Roux-en-Y gastric bypass was first described in 1966 and performed laparoscopically in 1993 [146], being one of the best metabolic interventions to improve hypertension, dyslipidemia, sleep apnea, heart failure and depression [147]. The main indication for this intervention is morbid obesity. In the first months there is a decrease of > 50% which can be maintained in the long term, and in patients with diabetes there is a remission of the disease between 50-80% depending on the duration of the disease and its severity [148]. At an interval of more than 7 years, it was observed that in patients who underwent gastric bypass, the mortality rate from cardiac causes (associated with complications) decreased by 40% in diabetes and cancer [149]. Regarding the rate of perioperative complications, it has been observed that they can be present in 3.5% of cases, along with a mortality between 0.14 and 0.25% [144].

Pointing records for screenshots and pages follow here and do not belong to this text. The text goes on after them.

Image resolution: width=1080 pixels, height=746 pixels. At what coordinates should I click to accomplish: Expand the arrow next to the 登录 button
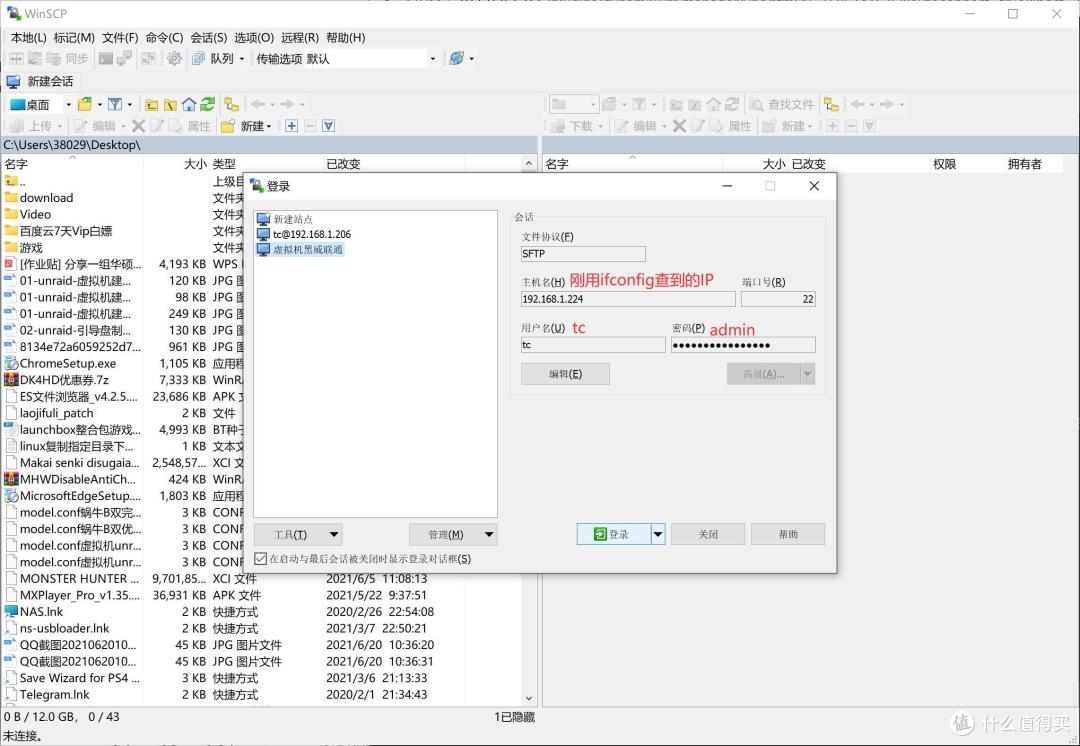point(657,534)
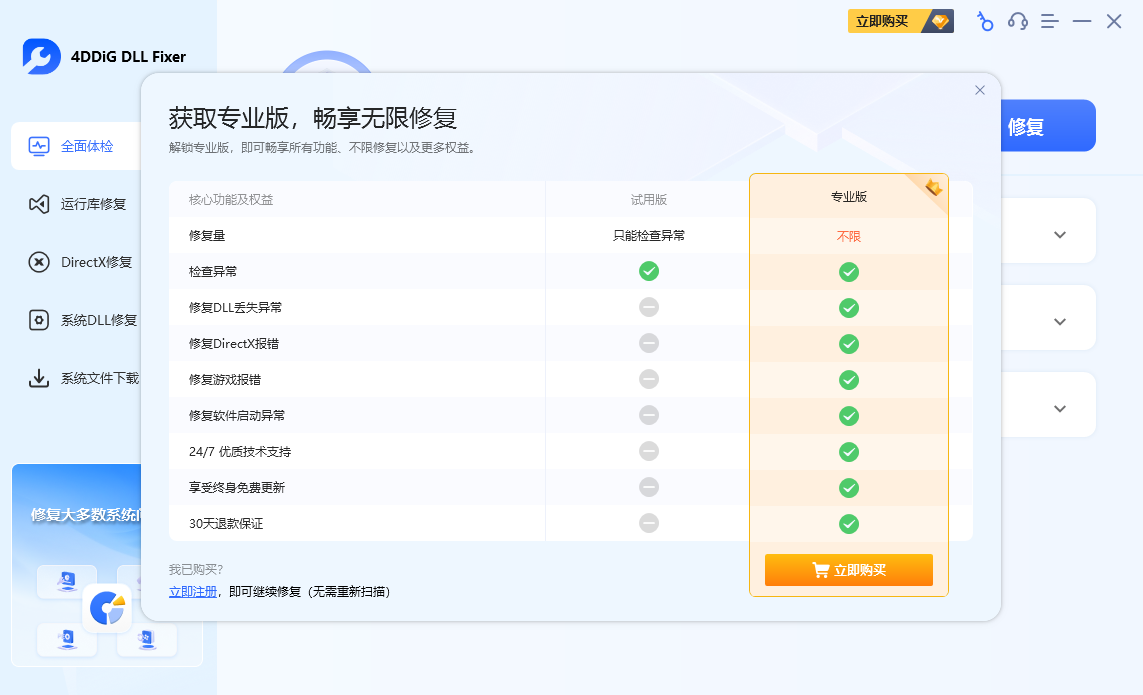This screenshot has width=1143, height=695.
Task: Click the 系统文件下载 download icon
Action: [x=39, y=378]
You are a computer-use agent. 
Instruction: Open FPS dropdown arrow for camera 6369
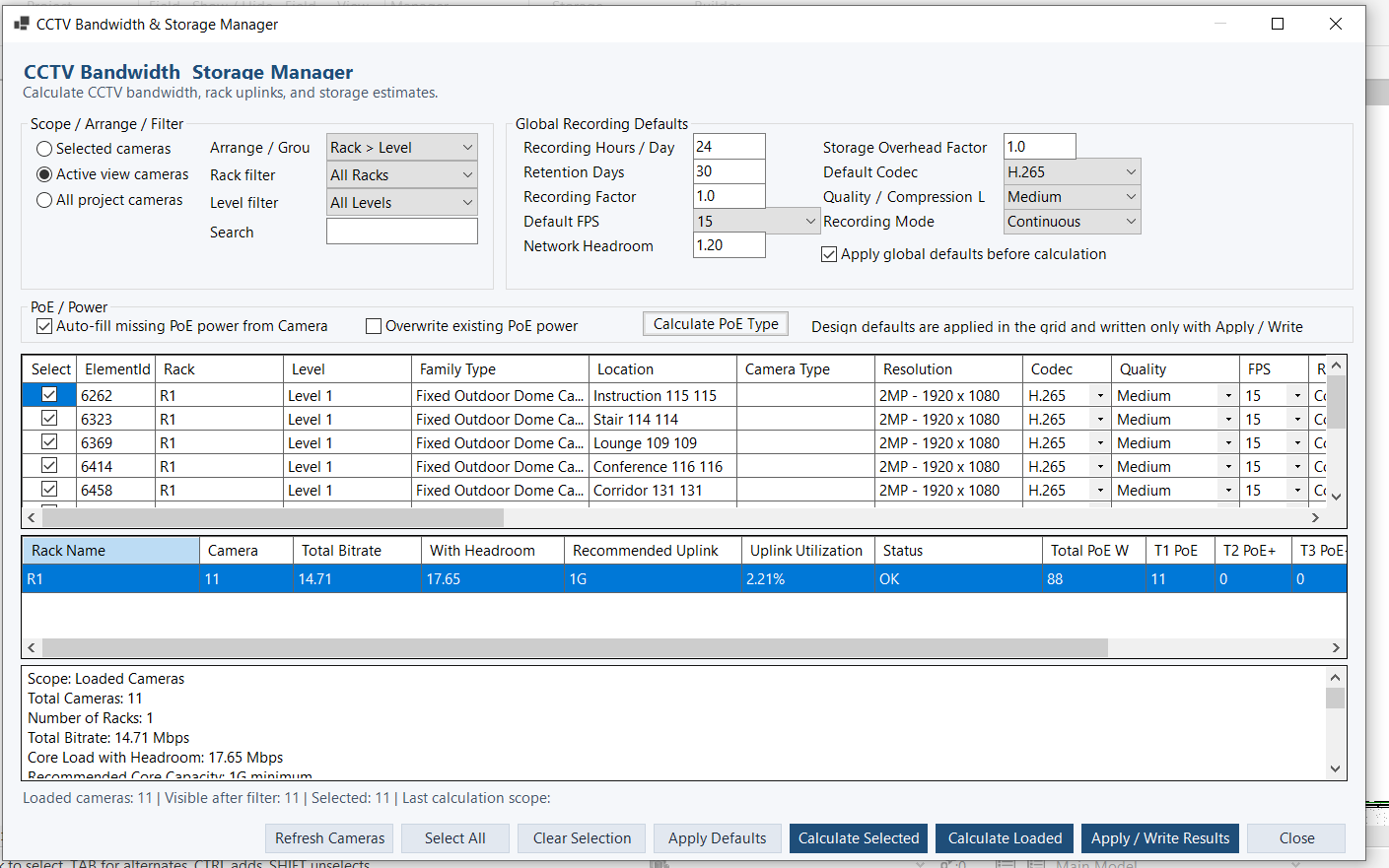pos(1297,442)
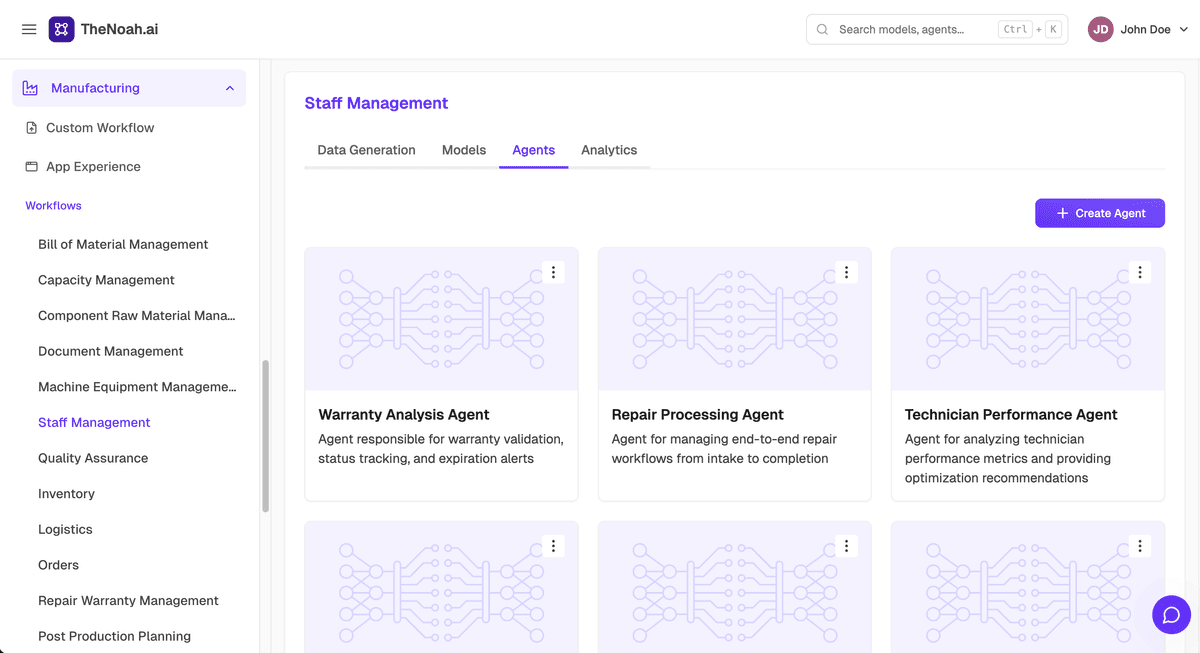This screenshot has width=1200, height=653.
Task: Switch to the Analytics tab
Action: coord(609,150)
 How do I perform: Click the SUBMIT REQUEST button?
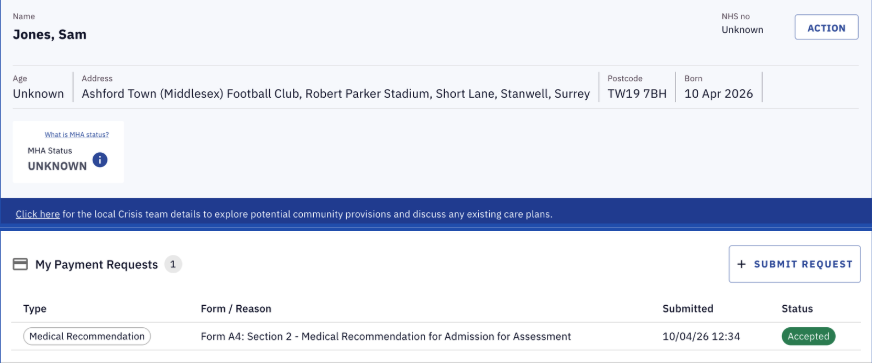795,264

Laparoscopic adjustable gastric banding (LAGB) is the third most common procedure for the relief of morbid obesity and metabolic syndrome [139]. Studies show that it is a simple, effective, reversible and durable procedure if patients are well selected and counseled in the peri-interventional period [150,151]. In studies of 89 patients with morbid obesity and metabolic syndrome, 60 showed improvements at 12 months and 2 years after surgery, with 80 of them at near-normal weight [152]. In patients with diabetes and a high body mass index, a decrease in glycosylated hemoglobin between 1.4 and 2% was observed from the value of 7.9, and the discontinuation of hypoglycemic treatment was reduced from 36.2% before surgery in 12.3% [153].
LAGB is associated with very low mortality and complication rates compared to other bariatric procedures. Perioperative mortality and morbidity rates reached 0.04 for death and 0.9% for morbidity [144]. The possible complications and shortcomings that may appear within this therapeutic approach are represented by the potential of the band to erode the gastric wall, along with its migration or sliding on the gastric wall, esophageal dilatation, all burdened by insufficient weakening [151]. After 15 years after the intervention, it was observed that 29% of the patients had the device intact and its position was the original, while the body mass index was around 35+/-7kg/m2, with an excellent BAROS score [154].

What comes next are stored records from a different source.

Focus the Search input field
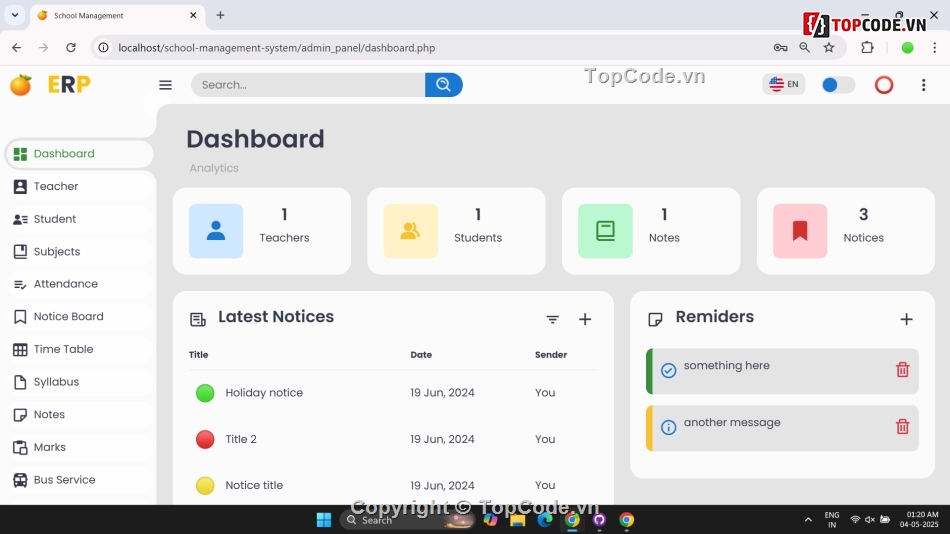950x534 pixels. pos(308,85)
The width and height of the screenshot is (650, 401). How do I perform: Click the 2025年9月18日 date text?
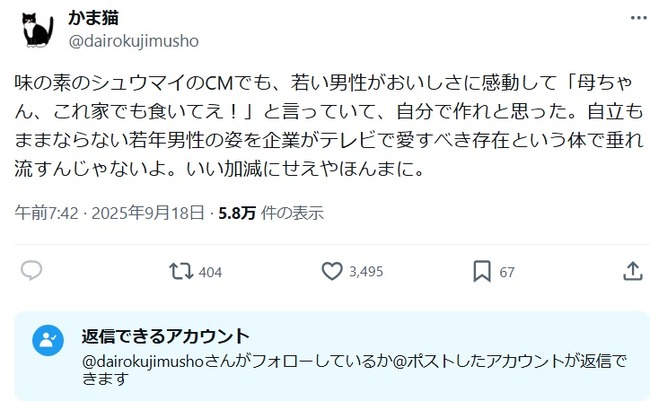(x=148, y=213)
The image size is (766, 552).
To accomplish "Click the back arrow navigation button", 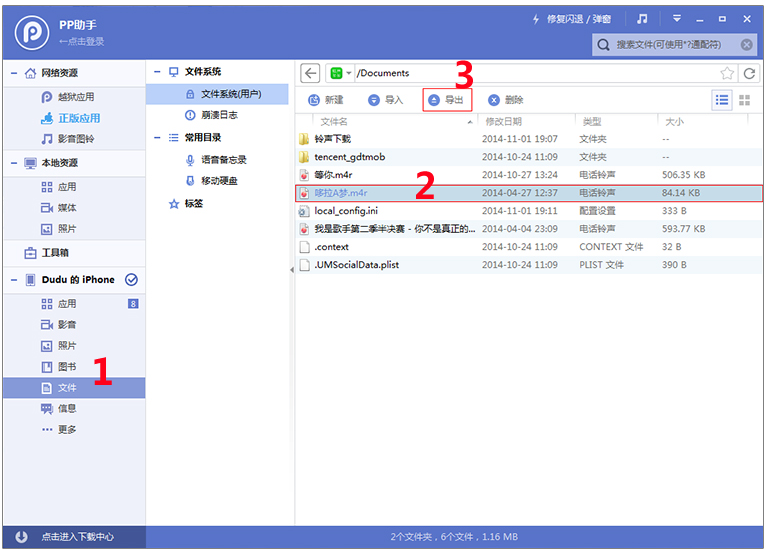I will 310,73.
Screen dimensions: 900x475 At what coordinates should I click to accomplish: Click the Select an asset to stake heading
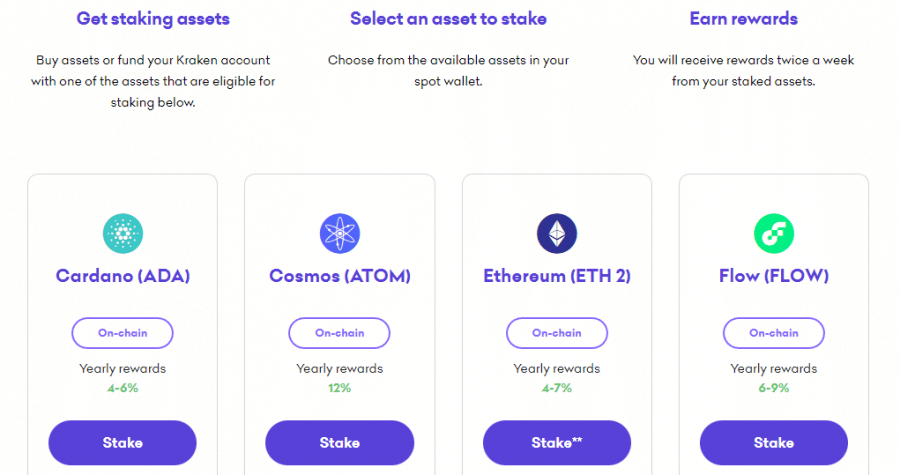448,19
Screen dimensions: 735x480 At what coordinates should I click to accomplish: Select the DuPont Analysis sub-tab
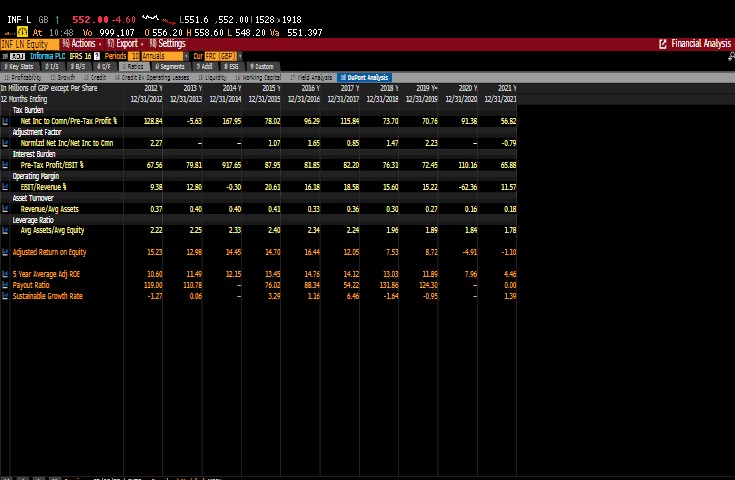pyautogui.click(x=364, y=77)
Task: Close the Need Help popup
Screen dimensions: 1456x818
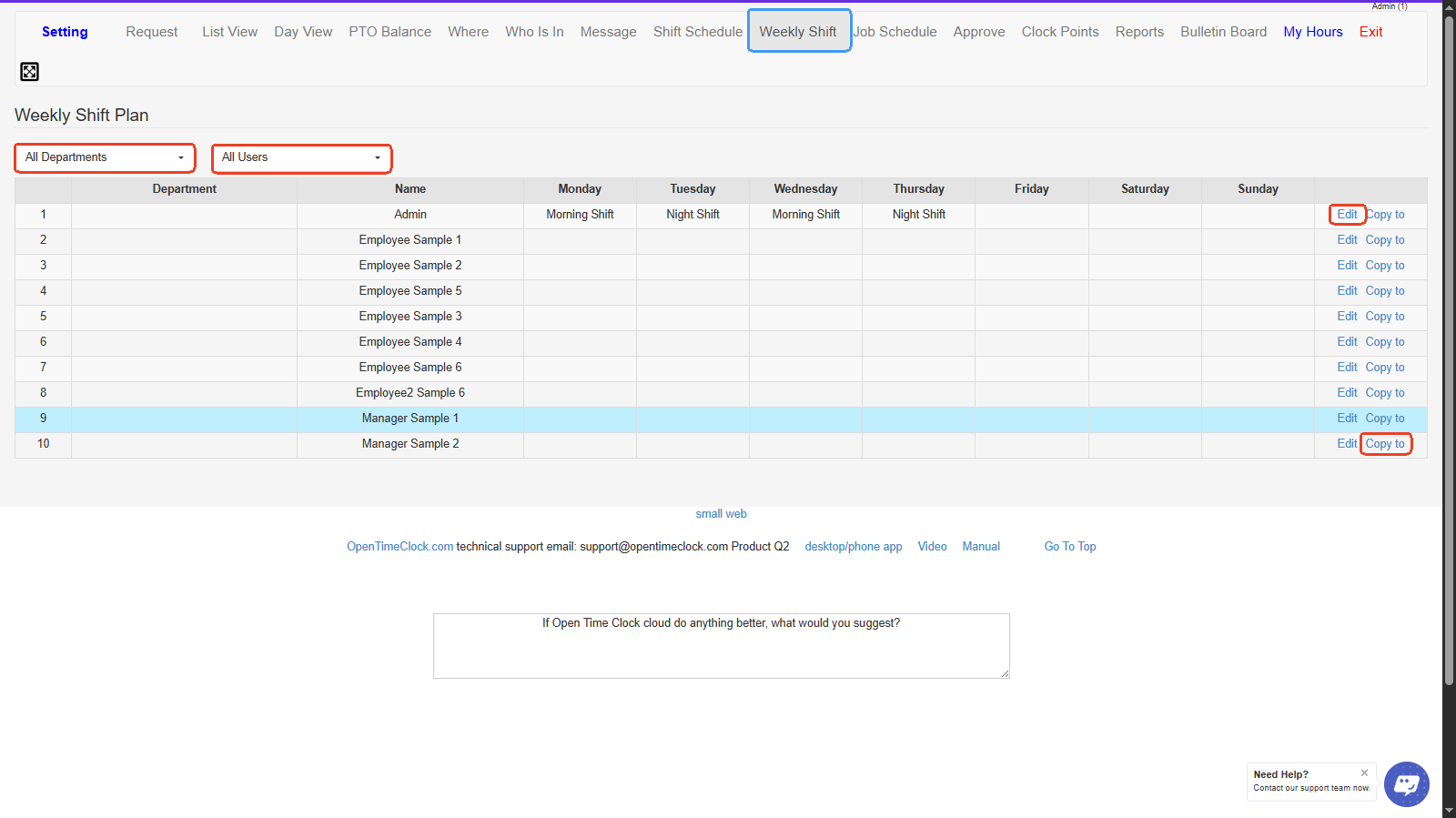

Biliopancreatic diversion with duodenal switch was first performed laparoscopically in 1999 [155] and is currently the most effective weight loss method [156]. This method has the highest resolution rate of comorbidities associated with excess weight, especially type II diabetes, with cure rates reaching 95% [157]. Indications for the procedure are related to morbid obesity, especially in patients with comorbidities, having the ability to maintain weight within normal limits even after several years [158]. Among the complications that can occur perioperatively, anastomotic fistula, along with pulmonary embolism and respiratory failure, are associated with super-obesity, with death rates between 0-2.7% depending on the technique used, higher rates being for laparoscopic techniques [157], while in 7% of cases reintervention is necessary in the first days [159]. In the long term, the results are satisfactory, only 5% of patients need re-intervention to treat possible metabolic complications. Although it has very good cure rates for type II diabetes, with weight loss and weight maintenance, it is burdened by numerous complications, being reserved only for experienced bariatric surgeons who must monitor the patient throughout life to detect possible subsequent complications [141].

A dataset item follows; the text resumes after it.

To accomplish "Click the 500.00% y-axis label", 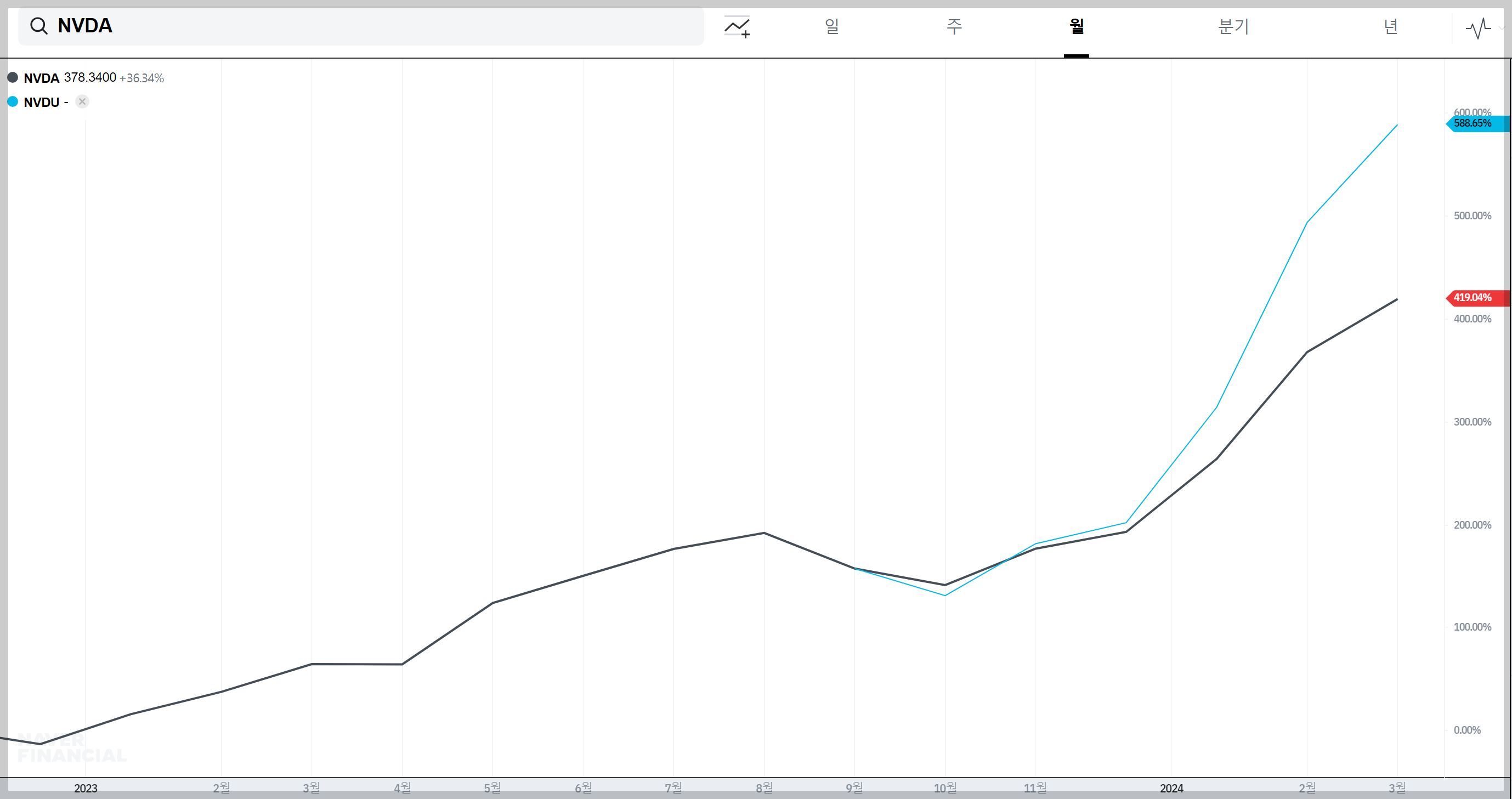I will (x=1472, y=216).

Another alternative to surgical treatment is pancreas transplantation, one of the few treatments that can cure insulin-dependent diabetes, preventing its worsening and associated complications. Simultaneous kidney and pancreas transplantation is the most common form of transplantation in the US, and is most often indicated for those with associated chronic disease. Implantation of a pancreas without kidneys can be performed in patients with acute complications of hyperglycemia, such as ketoacidosis, poor glycemic control with insulin therapy, or in cases where patients cannot achieve their hypoglycemic state at certain times of the day. Renal function must be preserved, as immunosuppressive treatment with calcineurin has nephrotoxic potential [160]. An alternative to total pancreatic transplantation is pancreatic graft transplantation with or without associated renal transplantation, but associated with a high rate of complications such as pancreatic pseudocyst formation and anastomotic or pancreatic fistula [161].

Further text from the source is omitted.